La Sicilia ricca di beni naturali e dotata dei frutti di sacrifici dei suoi abitanti, che si trova irretita in giochi assurdi e grotteschi dietro cui non si riesce a capire chi veramente ci sia. Questo è stato il tema di esordio di Bruno con i versi in dialetto. E questo rammarico, raccontato con ironia e sarcasmo sarà il filo conduttore di tutte le sue opere, anche se con un crescendo di notevole efficacia e incisività. Crescendo che vive vigoroso sia nel capolavoro Il chiodo storto, sia nel successivo romanzo Il sole salato. C’è sullo sfondo una Sicilia che segna il passo, ma questo stesso segnare il cammino la fa trovare impaniata tra le trame celate di pupari e di pagliacci, che rendono “salata” la stessa condizione elargita dalla natura con il sole che pure è simbolo di vita all’aperto e di condizioni trasparenti che non si riesce a realizzare.
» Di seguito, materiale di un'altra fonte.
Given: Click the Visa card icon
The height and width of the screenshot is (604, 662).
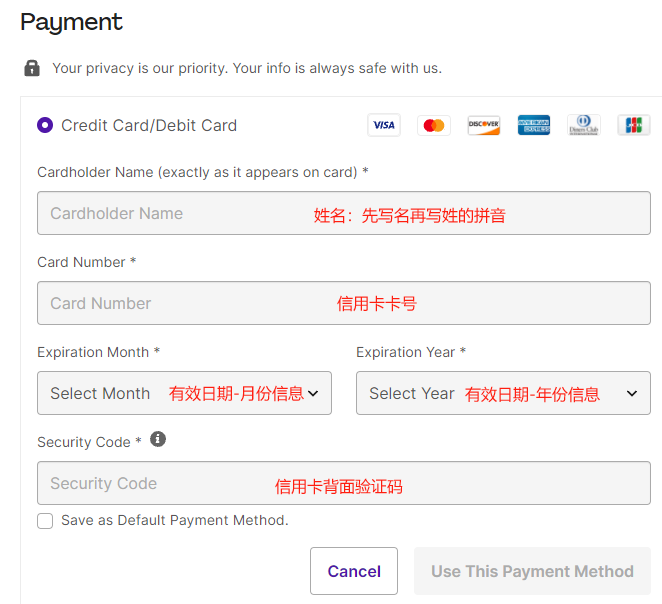Looking at the screenshot, I should [x=384, y=125].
Altro tipo di incisività narrativa esaltata dalle rappresentazioni sceniche offrono i drammi di Bruno. Qui c’è sempre una chiave risolutiva tra le stesse pagine di scontento e rammarico che echeggiano comunque istanze ora di contestazione e riscatto, ora di celebrazione di leggende e miti siciliani, ora le speranze da non abbandonare. Insomma la voce di Bruno è tuttavia attuale e, purtroppo può essere adesso estesa all’intero teatro del territorio nazionale. Inoltre un notevole gioco di mistilinguismo tra lingua della comunicazione nazionale e italiano regionale di Sicilia vivifica le pagine delle opere di questo autore che, onestà vuole sia ricordato per il suo amore indirizzato al sogno di una Sicilia più omologata alla sua realtà di isola popolata di genialità, e di sani intelletti ma tuttavia condizionata da aure tutt’altro che benigne provocate e auspicate da minoranze ridicole, pagliacci a loro volta manovrati da qualche sadico puparo. Una minoranza che non può mettere in ombra una tradizione e una realtà naturale che viene esortata a svegliarsi e a spazzare via chiodi storti, pagliacci e pupari.